第16回 小林克也 氏
6. 「ベストヒットUSA」の波紋
--最初にラジオを始めた頃はやりたいことできなかったんでしょうけど、「スネークマンショー」ではやりたいことをやりました!って感じですよね。そのあとテレビですね。
小林:そうね。テレビ朝日から話があったのは1980年ぐらいだよね。その頃は、ビデオクリップっていうのが出始めなんですよ。新進のアーティストは作ってたんですよ。日本テレビ「水曜イレブン」では、洋楽を愛川欣也さんと今野雄二さんが紹介してて、すげーかっこいいビデオのクリップが出たりするんですよ、時々ね。「これが今、ニューヨークでなんとかでご覧下さい」って言って紹介するんだけど、もう、ものの30秒ぐらいたったら、愛川さんが「コンちゃんこれが今なんとかなんとか~」ってふって、今野さんがばーって言うわけ。そうすると、ビデオクリップがせっかくあるのに、それを…見せなかったんですよね。しゃべって。
1980年にその話があった時にね、それまで俺テレビに顔出してないし、顔出さなくても十分CMだとかめちゃくちゃ忙しかったりして、なんだかんだ効率よくやってるのに、テレビで効率の悪い仕事なんかしたくないと思って。一応、断れって言ったんですよ。で、俺は絶対やらないって言ってたんだけど、断ってなかったんだよね。
--断ってなかった?
小林:うん。で、最後は、FM東京までみんな押し寄せてきて。こういう番組でこうだこうだって言って。いわゆるビデオクリップを紹介していきたいんだと。
--一つ新しいことをやるぞという意気込みがあの番組の制作陣にありましたよね。
小林:そうそう。だから、これからはまだ、ほら、ビデオテープデッキが普及する前なんだけど、それにあわせて録画するのを狙おうっていうのもあったし。それでだから、MTVより早いんですよね。
--そうなんですか?MTVよりも早いんだ。
小林:早い。最初はほら、ビデオクリップがあんまりなくて、向こうの音楽のショーを買ったりしてたんですよ。東北新社がね。だけど、やり始めて…終わると思ったんだよね、すぐ。たいしたお金もかかってないわけだし、終わるんじゃないかなと思ってたら…テレビ朝日のディレクターかなんかの結婚式かに出た時、隣にビートきよしがいて、そこにテレ朝の偉い人がいて「あの番組な。あれ当分続くよ」「え?」「あれ、なかなかいいんだよ」って言われてね(笑)
--視聴率とれないって最初言われてたんですよね。
小林:当時さ、12チャンネルで、洋楽の番組があったじゃない。それが1%なんだ。よくいって1.5%なんだ。だから、洋楽人口っていうのは、1%強だったんですよ。12チャンネルあたりが取れるのが。ところが、あれスタートしたら3とか、平気でいくんですよ。で、5とかいくし。それで、なんだっけ、ゲストが出たりすると5倍とか3倍とか増えるっていう。レコード会社かなんかが調べたらそうらしいって。そういう影響力があるのがわかって。それでだんだん…8年半、続いちゃったっていう。

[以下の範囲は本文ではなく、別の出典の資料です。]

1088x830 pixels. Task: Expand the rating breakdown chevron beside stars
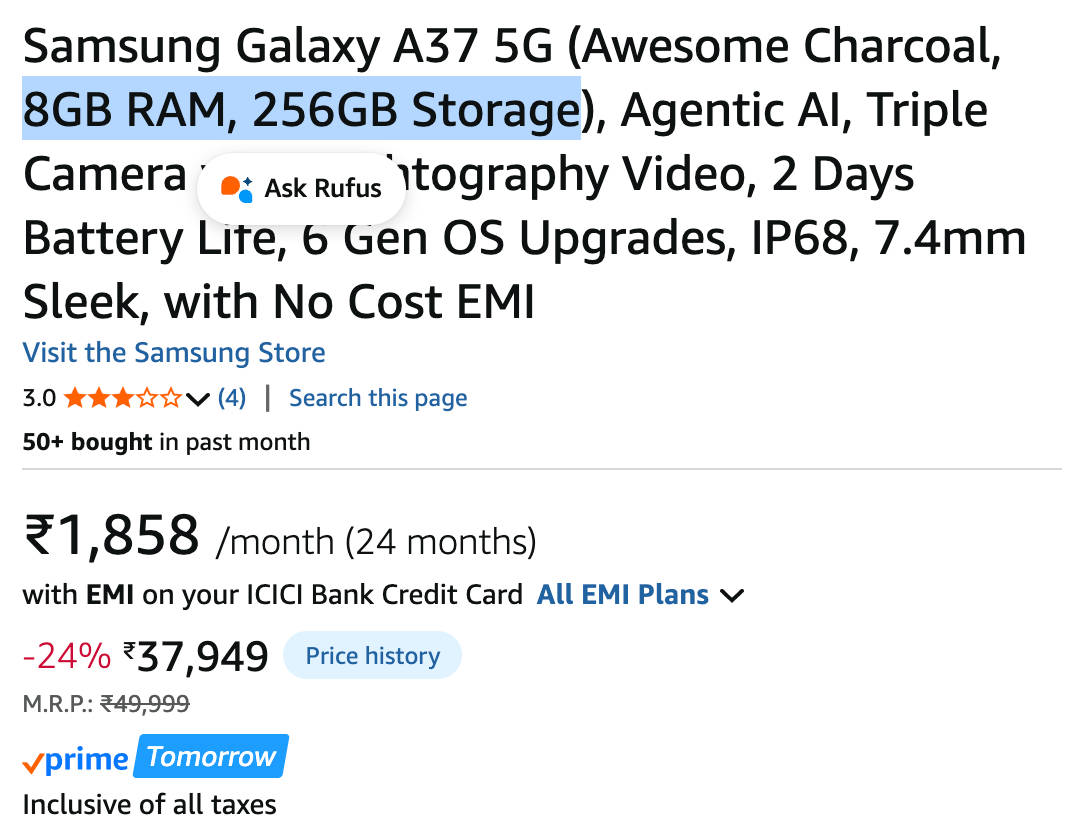tap(198, 399)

--8年半も続いたんですか?確かにうちの会社の女の子とかは、小林克也さんっていうと、とにかく「ベストヒットUSA」って、みんなそれしか言わないですよ。「小中学生の時見てました」って。
小林:やっぱりそうなんだね。
--テレビ朝日系列で全国に放送してましたもんね。
小林:そうそうそう。全国30局ぐらい。
--そこで、小林克也っていう名前が、完全に一般的なものになっちゃったんですよね。それまで業界的の人だったんだけど、あれで一般的なイメージになりましたね。僕らだって顔知らなかったですよ。ラジオやCMで声聞けばすぐわかりますけど、街で会ってもわかんなかった。
小林:あぁ、そうだよね。だから、「ぴあ」の一言みたいなのあるじゃない。「はみだし」?あそこに、「小林克也の顔を初めて見たとき、坂本龍一の声を初めて聞いたときよりもショックだった」とかなんとか書いてあって(笑)
--あははは(笑)
小林:それで「ベストヒットUSA」を石井聰亙っていう監督が見てて「逆噴射家族」っていう小林(よしのり)さんのマンガを映画化する時に「あいつはいい」ってひらめいたらしいんだ(笑)

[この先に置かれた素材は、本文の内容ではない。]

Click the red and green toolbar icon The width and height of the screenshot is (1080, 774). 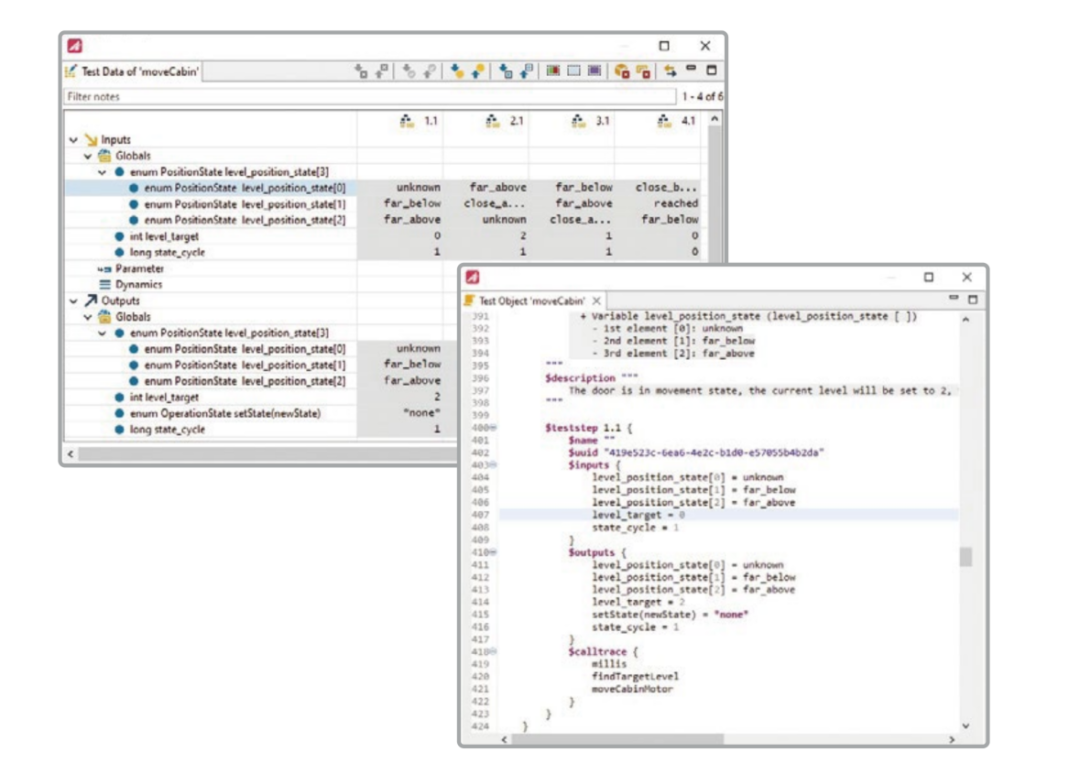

--ひらめいたのね(笑)それでドラマいっちゃったんですよね。
小林:そうドラマ、映画に入っちゃって(笑)
--とにかく、克也さんは業界の人っていうイメージがあったから、役者になった時はひっくり返りましたよね(笑)
小林:そうだよね。ひっくり返るよね(笑)
--あれは自分でもやってみたかったんですか?
小林:いやあ、引っぱり出されたって形だね。考えたんだけどね。それまでも近いことはやってたな、みたいな。
--「スネークマン・ショー」だってラジオ劇ですよね?
小林:うん。ARBのボーカルの彼、石橋稜が原田美枝子と結婚したんだっけ?。結婚する前ぐらいにね、彼女と飲んだんですよ。もう大ベテランですよね。そん時にね、「映画なんてものはね、テクニックだとか、そんなこと考えたらおしまいよ、ここよ」って言って(笑)(胸を指して)「ここよ」って言われたけど、「ここよ」って言うのは簡単だけど、どういうことなんだろうなって思ってて。まぁ、不安で不安でしょうがなかったけど。やっぱり、「ここよ」っていうのは今頃になってわかるよね。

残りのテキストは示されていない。